## [Task prompt]
A faithful, word-for-word transcription of all the data is what is needed.

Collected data

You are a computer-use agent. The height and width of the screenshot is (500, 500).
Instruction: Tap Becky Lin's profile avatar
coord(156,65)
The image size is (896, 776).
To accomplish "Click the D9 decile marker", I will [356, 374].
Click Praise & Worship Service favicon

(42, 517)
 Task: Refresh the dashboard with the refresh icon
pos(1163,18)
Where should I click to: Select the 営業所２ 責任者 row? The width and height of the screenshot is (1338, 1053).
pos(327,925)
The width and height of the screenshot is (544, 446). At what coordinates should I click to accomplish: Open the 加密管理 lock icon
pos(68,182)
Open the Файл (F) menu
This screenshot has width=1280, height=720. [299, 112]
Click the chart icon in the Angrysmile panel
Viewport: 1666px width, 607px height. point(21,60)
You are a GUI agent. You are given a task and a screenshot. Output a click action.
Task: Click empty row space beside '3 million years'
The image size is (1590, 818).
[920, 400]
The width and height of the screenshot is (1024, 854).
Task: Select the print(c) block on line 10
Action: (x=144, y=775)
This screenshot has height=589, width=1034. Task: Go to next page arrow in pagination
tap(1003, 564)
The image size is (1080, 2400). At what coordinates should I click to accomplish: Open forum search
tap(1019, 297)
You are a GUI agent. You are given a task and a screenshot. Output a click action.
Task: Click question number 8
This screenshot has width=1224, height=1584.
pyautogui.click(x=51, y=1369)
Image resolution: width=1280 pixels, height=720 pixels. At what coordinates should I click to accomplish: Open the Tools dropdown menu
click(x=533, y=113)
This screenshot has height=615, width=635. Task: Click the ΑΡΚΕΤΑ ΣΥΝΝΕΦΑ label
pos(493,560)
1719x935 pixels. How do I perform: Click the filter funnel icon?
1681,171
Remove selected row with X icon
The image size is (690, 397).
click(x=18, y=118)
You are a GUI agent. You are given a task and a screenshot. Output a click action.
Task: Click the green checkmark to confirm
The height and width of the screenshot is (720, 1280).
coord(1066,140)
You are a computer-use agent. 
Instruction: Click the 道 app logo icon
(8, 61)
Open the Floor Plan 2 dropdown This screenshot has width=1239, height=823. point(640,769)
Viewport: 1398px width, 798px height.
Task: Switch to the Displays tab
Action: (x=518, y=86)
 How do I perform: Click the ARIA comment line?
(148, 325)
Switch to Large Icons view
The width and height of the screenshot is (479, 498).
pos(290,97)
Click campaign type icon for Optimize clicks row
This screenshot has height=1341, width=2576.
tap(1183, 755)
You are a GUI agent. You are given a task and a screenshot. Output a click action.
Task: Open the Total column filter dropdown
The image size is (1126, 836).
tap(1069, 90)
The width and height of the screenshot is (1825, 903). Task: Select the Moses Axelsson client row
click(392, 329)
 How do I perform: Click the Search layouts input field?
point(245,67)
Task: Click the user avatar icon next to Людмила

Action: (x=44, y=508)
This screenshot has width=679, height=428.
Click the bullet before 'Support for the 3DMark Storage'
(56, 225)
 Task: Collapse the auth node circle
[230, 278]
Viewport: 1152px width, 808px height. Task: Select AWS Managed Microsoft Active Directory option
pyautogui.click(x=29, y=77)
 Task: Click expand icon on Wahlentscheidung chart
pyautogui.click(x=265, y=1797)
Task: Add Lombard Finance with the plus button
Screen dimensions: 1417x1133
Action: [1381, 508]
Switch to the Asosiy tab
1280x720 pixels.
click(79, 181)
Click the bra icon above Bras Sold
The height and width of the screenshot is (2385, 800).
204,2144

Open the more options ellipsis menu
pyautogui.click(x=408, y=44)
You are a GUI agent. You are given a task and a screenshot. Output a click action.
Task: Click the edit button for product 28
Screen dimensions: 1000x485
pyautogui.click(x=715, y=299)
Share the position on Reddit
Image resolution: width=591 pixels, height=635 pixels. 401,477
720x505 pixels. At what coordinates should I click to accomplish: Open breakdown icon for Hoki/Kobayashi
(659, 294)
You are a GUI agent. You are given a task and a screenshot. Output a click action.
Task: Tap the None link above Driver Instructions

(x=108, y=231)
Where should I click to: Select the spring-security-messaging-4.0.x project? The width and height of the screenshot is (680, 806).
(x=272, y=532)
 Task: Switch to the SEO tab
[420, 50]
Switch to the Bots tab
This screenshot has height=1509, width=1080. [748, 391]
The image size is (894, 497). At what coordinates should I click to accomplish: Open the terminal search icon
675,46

## [The completed task]
You are a computer-use agent. The height and width of the screenshot is (500, 500).
Instruction: Tap Becky Lin's profile avatar
coord(156,65)
The image size is (896, 776).
To accomplish "Click the D9 decile marker", I will [356, 374].
Click Praise & Worship Service favicon

(42, 517)
 Task: Refresh the dashboard with the refresh icon
pos(1163,18)
Where should I click to: Select the 営業所２ 責任者 row? The width and height of the screenshot is (1338, 1053).
pos(327,925)
The width and height of the screenshot is (544, 446). At what coordinates should I click to accomplish: Open the 加密管理 lock icon
pos(68,182)
Open the Файл (F) menu
This screenshot has width=1280, height=720. [299, 112]
Click the chart icon in the Angrysmile panel
Viewport: 1666px width, 607px height. point(21,60)
You are a GUI agent. You are given a task and a screenshot. Output a click action.
Task: Click empty row space beside '3 million years'
The image size is (1590, 818).
[920, 400]
The width and height of the screenshot is (1024, 854).
Task: Select the print(c) block on line 10
Action: (x=144, y=775)
This screenshot has height=589, width=1034. Task: Go to next page arrow in pagination
tap(1003, 564)
The image size is (1080, 2400). At what coordinates should I click to accomplish: Open forum search
tap(1019, 297)
You are a GUI agent. You are given a task and a screenshot. Output a click action.
Task: Click question number 8
This screenshot has width=1224, height=1584.
pyautogui.click(x=51, y=1369)
Image resolution: width=1280 pixels, height=720 pixels. At what coordinates should I click to accomplish: Open the Tools dropdown menu
click(x=533, y=113)
This screenshot has height=615, width=635. Task: Click the ΑΡΚΕΤΑ ΣΥΝΝΕΦΑ label
pos(493,560)
1719x935 pixels. How do I perform: Click the filter funnel icon?
1681,171
Remove selected row with X icon
The image size is (690, 397).
click(x=18, y=118)
You are a GUI agent. You are given a task and a screenshot. Output a click action.
Task: Click the green checkmark to confirm
The height and width of the screenshot is (720, 1280).
coord(1066,140)
You are a computer-use agent. 
Instruction: Click the 道 app logo icon
(8, 61)
Open the Floor Plan 2 dropdown This screenshot has width=1239, height=823. point(640,769)
Viewport: 1398px width, 798px height.
Task: Switch to the Displays tab
Action: (x=518, y=86)
 How do I perform: Click the ARIA comment line?
(148, 325)
Switch to Large Icons view
The width and height of the screenshot is (479, 498).
pos(290,97)
Click campaign type icon for Optimize clicks row
This screenshot has height=1341, width=2576.
tap(1183, 755)
You are a GUI agent. You are given a task and a screenshot. Output a click action.
Task: Open the Total column filter dropdown
The image size is (1126, 836).
tap(1069, 90)
The width and height of the screenshot is (1825, 903). Task: Select the Moses Axelsson client row
click(392, 329)
 How do I perform: Click the Search layouts input field?
point(245,67)
Task: Click the user avatar icon next to Людмила

Action: (x=44, y=508)
This screenshot has width=679, height=428.
Click the bullet before 'Support for the 3DMark Storage'
(56, 225)
 Task: Collapse the auth node circle
[230, 278]
Viewport: 1152px width, 808px height. Task: Select AWS Managed Microsoft Active Directory option
pyautogui.click(x=29, y=77)
 Task: Click expand icon on Wahlentscheidung chart
pyautogui.click(x=265, y=1797)
Task: Add Lombard Finance with the plus button
Screen dimensions: 1417x1133
Action: [1381, 508]
Switch to the Asosiy tab
1280x720 pixels.
click(79, 181)
Click the bra icon above Bras Sold
The height and width of the screenshot is (2385, 800).
204,2144

Open the more options ellipsis menu
pyautogui.click(x=408, y=44)
You are a GUI agent. You are given a task and a screenshot. Output a click action.
Task: Click the edit button for product 28
Screen dimensions: 1000x485
pyautogui.click(x=715, y=299)
Share the position on Reddit
Image resolution: width=591 pixels, height=635 pixels. 401,477
720x505 pixels. At what coordinates should I click to accomplish: Open breakdown icon for Hoki/Kobayashi
(659, 294)
You are a GUI agent. You are given a task and a screenshot. Output a click action.
Task: Tap the None link above Driver Instructions

(x=108, y=231)
Where should I click to: Select the spring-security-messaging-4.0.x project? The width and height of the screenshot is (680, 806).
(x=272, y=532)
 Task: Switch to the SEO tab
[420, 50]
Switch to the Bots tab
This screenshot has height=1509, width=1080. [748, 391]
The image size is (894, 497). At what coordinates should I click to accomplish: Open the terminal search icon
675,46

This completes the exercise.